Spotlight on a Student: PhD Candidate Thomas Moore
Immobilised Solvent Systems for Carbon Capture
What is your research about?
I’ve spent my PhD developing and modelling new, hybrid materials for carbon capture and storage (CCS). To begin, I was working on `Microencapsulated Solvents’ (MECS), a technology developed at Lawrence Livermore National Laboratory in the US. MECS are small capsules (each a hair’s width in diameter) with a rubbery polymer shell and a liquid solvent core (imagine a jar of very small liquid-filled Starbursts.) The shell traps the liquid inside, but it allows carbon dioxide to pass through, so if there’s any CO2in the gas around the capsules it can tunnel its way through the shell and into the liquid core. Once it’s absorbed by the liquid, it chemically reacts and is temporarily stored, or ‘captured’, inside. These particles can absorb 5-10% of their weight in CO2, and if they’re heated up they can release the captured gas as a pure CO2stream, ready to be permanently stored underground. Because the capsules are so small, they have extremely high surface areas (up to 100 times more area than liquid in a traditional ‘absorption column’) and this means they absorb gas extremely quickly. This opens up the possibility of using liquids for carbon capture that traditionally have been dismissed because they absorb gas too slowly – classes of ionic liquids or polymeric liquids, for instance. A relatively small bed of capsules could be used to capture a large volume of gas, and with careful selection of the liquid in the capsule core, the process may require significantly less energy.
I began my project modelling absorption into MECS, and comparing them with a traditional absorption column. However, we quickly ran into a rather obvious problem: very fine capsules are very difficult to make. Even at Lawrence Livermore, they never made more than a few grams an hour. We started looking for alternative materials with similar properties to MECS. After multiple failed attempts and dead ends, we had a breakthrough. Rather than creating capsules (with a solid shell and a liquid core) why not create a gel, with lots of small droplets dispersed within a continuous solid support? It turns out that such materials are much simpler to manufacture than MECS, and they may be formed into solid particles or thin sheets with just as much surface area. Indeed, if you pick your materials right, these gel materials may absorb gas even faster than capsules can. We referred to them as ‘solvent impregnated polymers’ (SIPs – everything needs an acronym) and began to study them.

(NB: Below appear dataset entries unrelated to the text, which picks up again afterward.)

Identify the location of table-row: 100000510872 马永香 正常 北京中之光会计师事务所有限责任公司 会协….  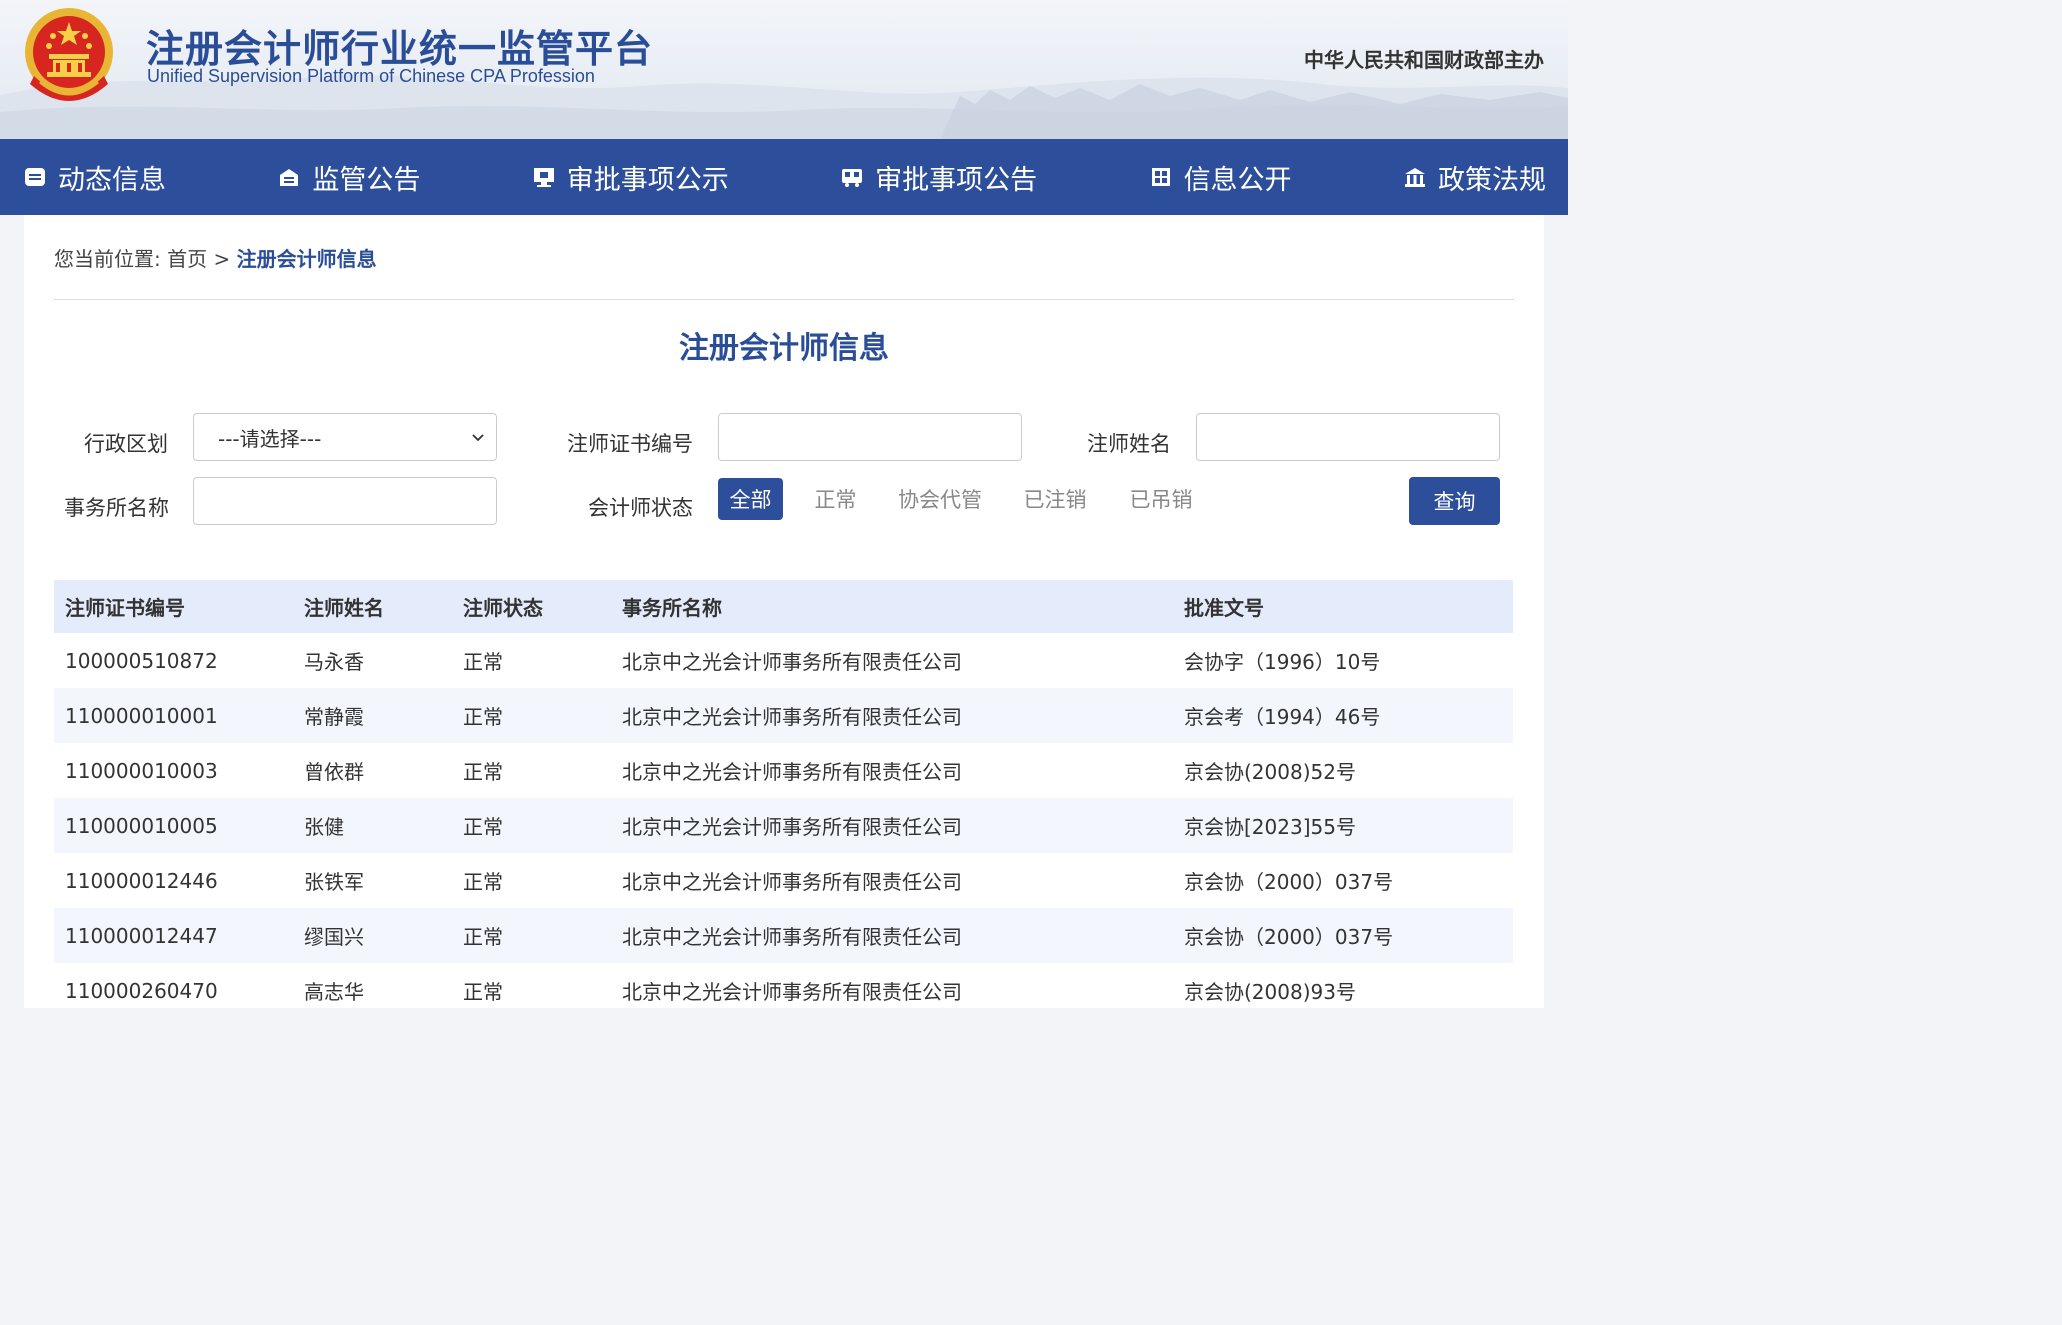
(784, 660).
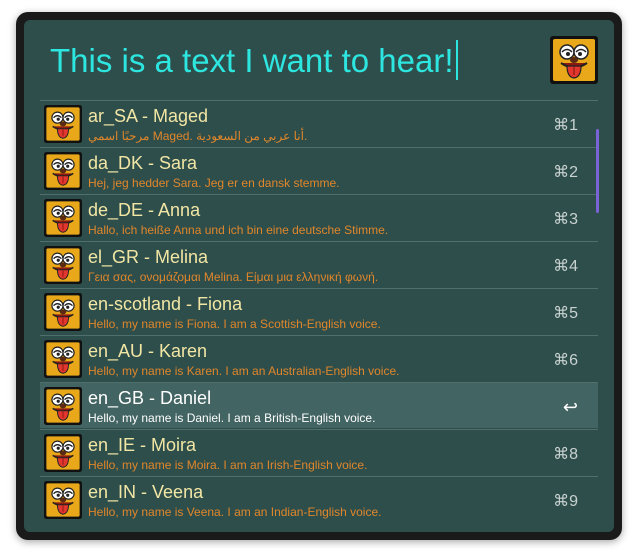  Describe the element at coordinates (456, 60) in the screenshot. I see `text-caret` at that location.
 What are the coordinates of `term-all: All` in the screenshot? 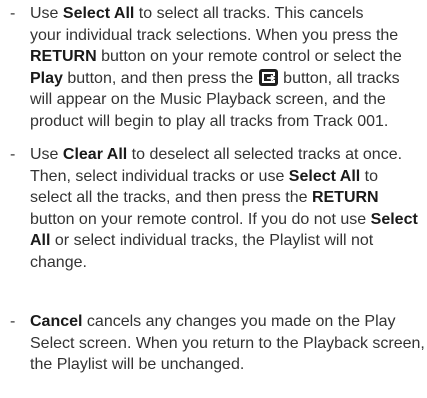 It's located at (40, 241).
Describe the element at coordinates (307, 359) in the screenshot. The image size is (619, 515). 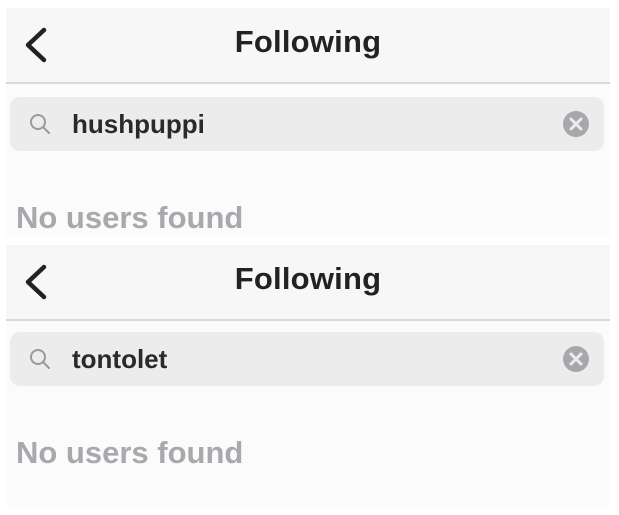
I see `search-bar: tontolet` at that location.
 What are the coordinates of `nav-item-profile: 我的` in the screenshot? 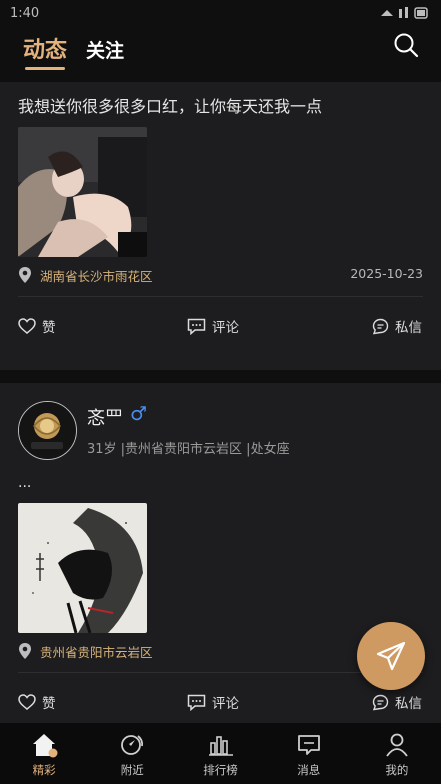 It's located at (397, 754).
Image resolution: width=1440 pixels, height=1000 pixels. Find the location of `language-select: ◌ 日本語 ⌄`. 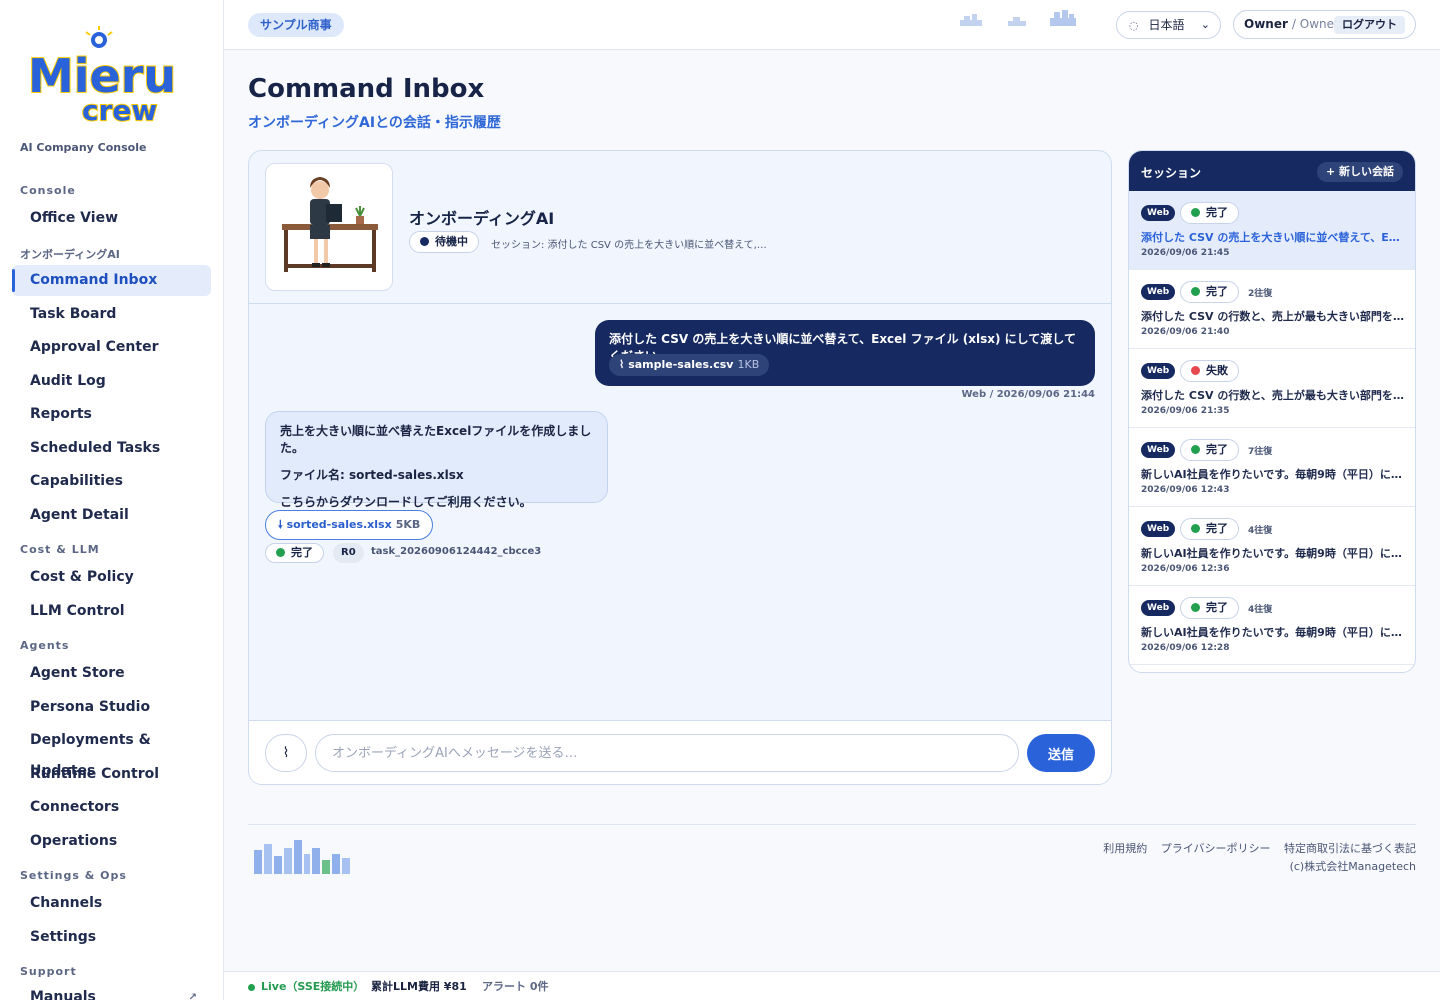

language-select: ◌ 日本語 ⌄ is located at coordinates (1168, 25).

We’ve been able to immobilise a number of solvents for capturing CO2, including carbonate solutions for treating gas from a coal power plant, and ‘nanoparticle organic hybrid materials’ (NOHMs) for direct air capture.We’ve shown the materials can reversibly absorb CO2and then release it over multiple cycles, and we’ve shown how to model CO2 absorption to predict uptake rates for a hypothetical gel. We’ve also analysed the thermodynamics of processes that utilise these materials, assessing the trade-offs between faster absorption kinetics, material handling, heat recovery, and other relevant factors. We’ve considered intentionally placing air-bubbles inside the gel material (to further increase the absorption rate) and have attempted to immobilise an ionic liquid that absorbs CO2at 20C and releases it at 40C (so we could utilise waste heat to regenerate the material – unfortunately we haven’t been able to make this gel stable just yet.) We hope that, with the right combination of materials, and with intelligent process design, we’ll be able to make a gel that’s competitive with a traditional CCS process.
It’s an exciting time to be working in carbon capture – large-scale projects are under development, new technologies are reported monthly, and the opportunities for collaboration between materials scientists, chemical engineers, chemists, and others are incredible. There’s a growing awareness of the essential role of CCS in mitigating industrial emissions (a role even the cheapest renewables cannot fill) and in supplying clean, baseload power as we transition away from fossil fuels. There’s even hope that CCS is finally cracking its interminable scale problem: while a few million dollars might buy you a ‘full-scale’ solar plant, from which you can learn and iterate, a lot more money is needed to build a ‘full-scale’ CCS plant, and this inevitably delays progress and innovation. As the number of full-scale plants in operation around the world grows, there’s cause for cautious optimism.
Who are your supervisors
I have a wonderful team of supervisors in Professor Paul Webley, Professor Geoff Stevens and Associate Prof Kathryn Mumford, all within the Department of Chemical Engineering at the University of Melbourne. I was recently in the US, and had the chance to visit MIT, Columbia University and Lawrence Livermore Labs. As interesting as these places were, I came back with the distinct impression that I’m very lucky to be where I am. I’d struggle to assemble as supportive and capable a supervisory team anywhere in the world.
What do you want to do next?
Well, I’m on the hunt for a job right now! I’d love to stay in clean energy research – whether in CCS or otherwise – and I’ve enjoyed working in mass transfer modelling and material development. We’ll see what doors open up.
Funding and Awards
Thomas’s PhD was funded by an Australian Postgraduate Award.